Joined by sympathetic politicians like Poland’s Jaroslaw Kaczynski, Orban has been actively fighting the EU’s proposed migrant quota for months. He argues that mandatory quotas threaten the ethnic makeup of Hungary, given that the majority of the migrants coming to its borders are Muslims from the Middle East and North Africa. Orban has also expressed security concerns because of reports that ISIS “hit squads” have infiltrated Europe, posing as refugees.

Hungary is a major entry point into the EU for migrants coming from the Middle East, so it has become a transit point for migrants looking to settle in Europe. The government of Hungary reacted by building a fence 110 miles long on its border with Serbia. Today, thousands of migrants wait at its southern border, hoping to make it into the EU—while others find ways to breach the fence.

In this context Hungarians went to the polls on Sunday. But because only 43 percent of the electorate turned out, short of the 50 percent required to force parliament’s hand, opponents say the referendum isn’t legally binding. Orban insists, however, that he’ll amend the constitution to make it legal. Regardless, parliament already supports Orban’s anti-immigration stance. While opponents are calling for him to resign because of the low turnout, Orban’s Fidesz party is still ahead in the polls, indicating that the prime minister isn’t going anywhere anytime soon.

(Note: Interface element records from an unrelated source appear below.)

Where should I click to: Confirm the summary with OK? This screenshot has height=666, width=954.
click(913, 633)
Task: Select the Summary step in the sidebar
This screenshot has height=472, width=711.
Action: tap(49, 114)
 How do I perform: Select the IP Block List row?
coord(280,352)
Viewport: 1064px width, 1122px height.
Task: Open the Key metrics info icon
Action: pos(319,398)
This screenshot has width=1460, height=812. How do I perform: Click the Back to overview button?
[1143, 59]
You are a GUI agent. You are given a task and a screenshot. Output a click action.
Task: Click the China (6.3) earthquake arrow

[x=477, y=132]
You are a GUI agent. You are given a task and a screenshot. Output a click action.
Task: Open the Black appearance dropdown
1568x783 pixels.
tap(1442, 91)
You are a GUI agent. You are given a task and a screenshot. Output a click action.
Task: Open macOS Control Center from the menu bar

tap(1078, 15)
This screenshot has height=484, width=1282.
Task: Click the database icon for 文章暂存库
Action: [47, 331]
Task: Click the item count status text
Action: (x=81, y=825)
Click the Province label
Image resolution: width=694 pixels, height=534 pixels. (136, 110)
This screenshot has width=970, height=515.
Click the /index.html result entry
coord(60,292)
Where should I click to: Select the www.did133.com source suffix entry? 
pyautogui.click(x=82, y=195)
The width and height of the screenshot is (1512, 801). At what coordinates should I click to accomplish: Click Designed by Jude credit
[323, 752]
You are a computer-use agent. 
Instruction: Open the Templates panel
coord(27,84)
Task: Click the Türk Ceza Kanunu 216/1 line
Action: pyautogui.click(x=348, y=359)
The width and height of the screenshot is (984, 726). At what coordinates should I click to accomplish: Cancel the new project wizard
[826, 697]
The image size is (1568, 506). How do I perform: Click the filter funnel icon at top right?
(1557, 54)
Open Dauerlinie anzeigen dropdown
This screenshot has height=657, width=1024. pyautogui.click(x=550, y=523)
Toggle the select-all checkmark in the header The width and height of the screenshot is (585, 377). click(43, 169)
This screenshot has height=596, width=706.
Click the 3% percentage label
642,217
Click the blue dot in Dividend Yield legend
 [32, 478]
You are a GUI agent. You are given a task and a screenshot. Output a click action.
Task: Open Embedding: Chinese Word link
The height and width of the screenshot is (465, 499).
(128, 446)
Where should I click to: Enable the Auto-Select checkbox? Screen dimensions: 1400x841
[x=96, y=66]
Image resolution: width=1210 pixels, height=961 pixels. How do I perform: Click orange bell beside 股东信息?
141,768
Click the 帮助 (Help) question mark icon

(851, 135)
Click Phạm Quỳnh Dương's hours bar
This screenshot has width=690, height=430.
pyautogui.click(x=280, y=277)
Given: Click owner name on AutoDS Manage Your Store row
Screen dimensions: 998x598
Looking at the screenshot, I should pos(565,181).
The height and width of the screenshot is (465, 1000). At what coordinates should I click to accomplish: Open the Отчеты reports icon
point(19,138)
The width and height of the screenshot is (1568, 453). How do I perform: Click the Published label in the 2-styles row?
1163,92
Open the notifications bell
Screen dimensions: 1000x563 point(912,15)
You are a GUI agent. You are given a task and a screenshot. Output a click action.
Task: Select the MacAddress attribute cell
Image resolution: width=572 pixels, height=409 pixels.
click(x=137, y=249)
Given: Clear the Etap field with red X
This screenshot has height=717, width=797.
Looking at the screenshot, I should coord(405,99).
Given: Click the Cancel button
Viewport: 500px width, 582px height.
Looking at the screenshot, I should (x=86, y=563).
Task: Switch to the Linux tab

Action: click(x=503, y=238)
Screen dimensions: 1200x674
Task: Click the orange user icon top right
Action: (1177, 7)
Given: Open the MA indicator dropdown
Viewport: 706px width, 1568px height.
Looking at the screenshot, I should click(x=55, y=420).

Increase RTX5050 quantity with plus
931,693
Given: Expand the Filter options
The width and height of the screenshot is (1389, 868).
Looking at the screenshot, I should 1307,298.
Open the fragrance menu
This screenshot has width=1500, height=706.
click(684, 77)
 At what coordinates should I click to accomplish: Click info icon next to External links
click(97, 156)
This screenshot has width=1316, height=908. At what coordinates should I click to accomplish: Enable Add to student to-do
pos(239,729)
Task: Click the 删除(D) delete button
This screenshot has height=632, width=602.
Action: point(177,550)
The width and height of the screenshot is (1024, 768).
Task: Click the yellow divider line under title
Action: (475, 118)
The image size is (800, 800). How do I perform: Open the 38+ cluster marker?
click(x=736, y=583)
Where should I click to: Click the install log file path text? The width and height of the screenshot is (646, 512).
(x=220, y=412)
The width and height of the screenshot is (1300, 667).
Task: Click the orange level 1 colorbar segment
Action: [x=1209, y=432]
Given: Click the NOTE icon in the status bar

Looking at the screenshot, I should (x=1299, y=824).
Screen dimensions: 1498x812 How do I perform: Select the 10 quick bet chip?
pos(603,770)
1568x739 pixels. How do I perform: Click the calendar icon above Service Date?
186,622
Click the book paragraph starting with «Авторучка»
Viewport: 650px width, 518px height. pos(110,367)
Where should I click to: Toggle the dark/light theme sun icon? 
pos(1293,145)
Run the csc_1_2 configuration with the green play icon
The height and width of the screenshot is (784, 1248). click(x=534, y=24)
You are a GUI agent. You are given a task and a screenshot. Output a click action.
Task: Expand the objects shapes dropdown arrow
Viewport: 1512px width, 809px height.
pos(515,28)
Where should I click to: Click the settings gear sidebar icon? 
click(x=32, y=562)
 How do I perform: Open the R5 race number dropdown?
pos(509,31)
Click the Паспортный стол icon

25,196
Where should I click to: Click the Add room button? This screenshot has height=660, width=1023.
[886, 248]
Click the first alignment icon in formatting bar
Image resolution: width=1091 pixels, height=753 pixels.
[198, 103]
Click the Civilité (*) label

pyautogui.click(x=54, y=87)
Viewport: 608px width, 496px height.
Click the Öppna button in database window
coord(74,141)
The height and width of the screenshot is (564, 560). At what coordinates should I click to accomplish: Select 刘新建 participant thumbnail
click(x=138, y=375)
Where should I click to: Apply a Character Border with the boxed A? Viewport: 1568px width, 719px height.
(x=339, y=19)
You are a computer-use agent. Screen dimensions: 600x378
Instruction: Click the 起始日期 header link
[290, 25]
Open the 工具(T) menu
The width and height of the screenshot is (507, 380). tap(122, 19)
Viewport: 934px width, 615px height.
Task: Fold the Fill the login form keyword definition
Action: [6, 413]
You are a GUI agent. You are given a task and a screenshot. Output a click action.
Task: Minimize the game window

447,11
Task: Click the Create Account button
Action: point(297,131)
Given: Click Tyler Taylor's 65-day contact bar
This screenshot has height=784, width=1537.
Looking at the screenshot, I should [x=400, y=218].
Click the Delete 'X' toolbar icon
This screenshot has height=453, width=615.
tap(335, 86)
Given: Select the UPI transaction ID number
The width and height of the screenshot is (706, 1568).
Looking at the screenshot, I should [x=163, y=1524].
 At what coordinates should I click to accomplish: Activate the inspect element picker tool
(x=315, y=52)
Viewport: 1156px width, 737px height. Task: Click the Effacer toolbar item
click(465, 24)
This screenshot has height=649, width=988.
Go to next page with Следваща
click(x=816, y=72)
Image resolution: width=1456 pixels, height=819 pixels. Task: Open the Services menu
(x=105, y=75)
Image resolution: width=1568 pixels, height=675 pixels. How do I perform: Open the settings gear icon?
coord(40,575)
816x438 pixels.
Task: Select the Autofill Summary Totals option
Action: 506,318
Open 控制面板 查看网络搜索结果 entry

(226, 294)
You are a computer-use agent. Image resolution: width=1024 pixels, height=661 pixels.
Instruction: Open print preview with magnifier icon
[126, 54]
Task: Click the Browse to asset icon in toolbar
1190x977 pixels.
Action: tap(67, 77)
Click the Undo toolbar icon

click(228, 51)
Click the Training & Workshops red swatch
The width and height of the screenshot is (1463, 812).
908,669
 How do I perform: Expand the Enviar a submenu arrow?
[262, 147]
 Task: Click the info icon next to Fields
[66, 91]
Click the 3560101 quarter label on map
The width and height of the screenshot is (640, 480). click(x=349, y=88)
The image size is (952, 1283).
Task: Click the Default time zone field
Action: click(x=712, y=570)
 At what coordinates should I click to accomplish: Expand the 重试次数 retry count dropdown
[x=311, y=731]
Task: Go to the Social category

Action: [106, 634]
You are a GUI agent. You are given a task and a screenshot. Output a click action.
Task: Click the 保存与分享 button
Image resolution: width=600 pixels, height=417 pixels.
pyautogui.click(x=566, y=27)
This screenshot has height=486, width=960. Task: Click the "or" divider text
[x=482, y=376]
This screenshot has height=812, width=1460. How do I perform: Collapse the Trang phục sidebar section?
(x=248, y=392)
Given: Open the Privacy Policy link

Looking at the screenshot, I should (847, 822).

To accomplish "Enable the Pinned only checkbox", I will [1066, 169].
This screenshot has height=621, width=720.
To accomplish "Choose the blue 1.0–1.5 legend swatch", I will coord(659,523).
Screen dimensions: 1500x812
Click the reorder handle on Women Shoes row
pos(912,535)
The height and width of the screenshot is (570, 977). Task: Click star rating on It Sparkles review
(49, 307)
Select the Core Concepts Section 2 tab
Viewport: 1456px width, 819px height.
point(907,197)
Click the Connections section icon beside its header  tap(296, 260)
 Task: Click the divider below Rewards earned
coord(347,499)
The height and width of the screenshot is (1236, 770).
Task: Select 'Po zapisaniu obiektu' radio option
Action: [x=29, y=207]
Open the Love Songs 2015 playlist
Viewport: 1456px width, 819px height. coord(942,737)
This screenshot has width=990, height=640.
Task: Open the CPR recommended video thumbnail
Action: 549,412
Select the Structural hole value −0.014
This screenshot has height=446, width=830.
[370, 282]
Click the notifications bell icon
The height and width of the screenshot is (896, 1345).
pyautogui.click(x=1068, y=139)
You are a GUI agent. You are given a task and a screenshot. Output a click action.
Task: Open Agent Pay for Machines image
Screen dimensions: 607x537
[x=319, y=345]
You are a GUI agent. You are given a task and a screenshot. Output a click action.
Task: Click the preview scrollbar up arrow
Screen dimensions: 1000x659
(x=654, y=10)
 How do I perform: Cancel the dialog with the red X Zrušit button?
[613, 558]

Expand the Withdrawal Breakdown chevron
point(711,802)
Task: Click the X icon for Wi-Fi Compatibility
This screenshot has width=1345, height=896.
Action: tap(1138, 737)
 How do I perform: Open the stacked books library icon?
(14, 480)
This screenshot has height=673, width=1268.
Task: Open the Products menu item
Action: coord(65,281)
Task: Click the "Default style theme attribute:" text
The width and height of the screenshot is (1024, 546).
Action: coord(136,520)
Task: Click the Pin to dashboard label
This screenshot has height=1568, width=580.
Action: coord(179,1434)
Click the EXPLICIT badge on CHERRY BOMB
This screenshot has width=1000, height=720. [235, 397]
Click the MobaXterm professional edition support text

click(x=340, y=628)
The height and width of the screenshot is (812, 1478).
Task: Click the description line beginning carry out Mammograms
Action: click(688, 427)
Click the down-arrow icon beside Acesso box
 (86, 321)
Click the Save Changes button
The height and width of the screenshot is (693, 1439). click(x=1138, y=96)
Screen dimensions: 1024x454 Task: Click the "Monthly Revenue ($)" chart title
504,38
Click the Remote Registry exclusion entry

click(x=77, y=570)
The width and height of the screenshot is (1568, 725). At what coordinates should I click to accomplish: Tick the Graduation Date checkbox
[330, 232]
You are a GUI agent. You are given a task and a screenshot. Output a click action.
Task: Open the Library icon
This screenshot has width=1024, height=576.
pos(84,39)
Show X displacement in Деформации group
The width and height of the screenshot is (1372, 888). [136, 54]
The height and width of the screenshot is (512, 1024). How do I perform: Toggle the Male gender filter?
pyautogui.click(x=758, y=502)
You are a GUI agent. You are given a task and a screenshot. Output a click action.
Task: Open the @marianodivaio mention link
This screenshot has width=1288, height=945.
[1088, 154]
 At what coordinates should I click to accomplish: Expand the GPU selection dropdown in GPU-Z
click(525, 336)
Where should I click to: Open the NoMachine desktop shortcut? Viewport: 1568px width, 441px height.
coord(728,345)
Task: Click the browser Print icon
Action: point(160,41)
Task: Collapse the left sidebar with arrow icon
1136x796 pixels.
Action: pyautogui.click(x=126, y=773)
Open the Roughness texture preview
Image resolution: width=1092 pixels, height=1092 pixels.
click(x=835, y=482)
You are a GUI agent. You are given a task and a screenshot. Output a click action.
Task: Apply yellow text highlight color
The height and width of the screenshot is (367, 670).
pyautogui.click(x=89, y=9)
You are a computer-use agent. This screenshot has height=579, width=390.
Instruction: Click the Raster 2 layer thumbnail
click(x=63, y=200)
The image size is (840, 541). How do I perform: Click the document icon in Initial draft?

Even if the referendum had reached the necessary 50 percent watermark, it holds no legal force with regard to the EU. But that really isn’t the point. Two years into Europe’s migrant crisis, Hungarians have made it clear: they want to preserve their country’s ethnic cohesion.

Hungary’s reaction to the migrant crisis has been widely criticized as xenophobic, even racist. Regardless of how much this is true, it misses the fact that European countries have always been based on ethnicity, which has in turn informed their immigration, economic, and foreign policy. Dismissing objections to immigration as merely xenophobic oversimplifies the phenomenon. It doesn’t take seriously or engage fundamental questions of ethnicity and national identity.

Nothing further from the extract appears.